What to do: Transcribe each record word for word. Skip the images.

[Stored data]
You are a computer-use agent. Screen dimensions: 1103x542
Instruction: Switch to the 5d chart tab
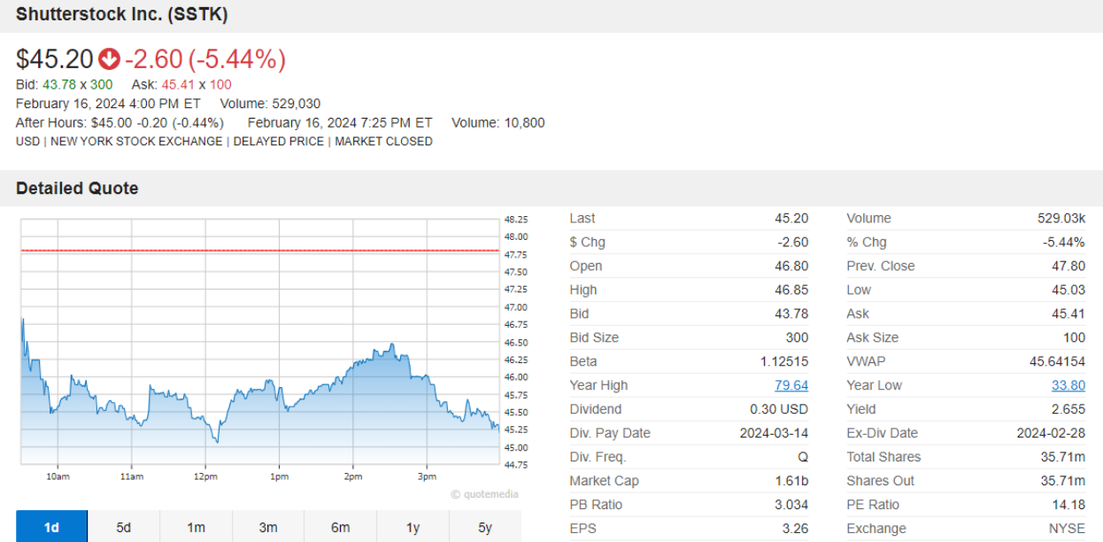point(124,527)
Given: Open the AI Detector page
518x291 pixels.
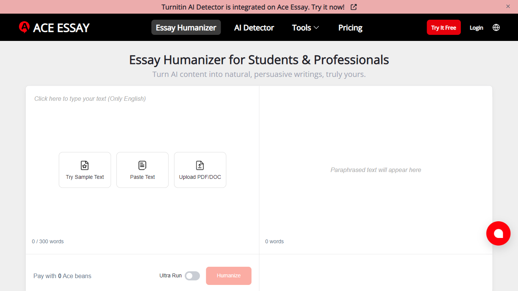Looking at the screenshot, I should [x=254, y=28].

Written solution:
You are a computer-use agent. Screen dimensions: 1103x542
Instruction: Switch to the 5d chart tab
point(124,527)
Given: Open the AI Detector page
518x291 pixels.
Looking at the screenshot, I should [x=254, y=28].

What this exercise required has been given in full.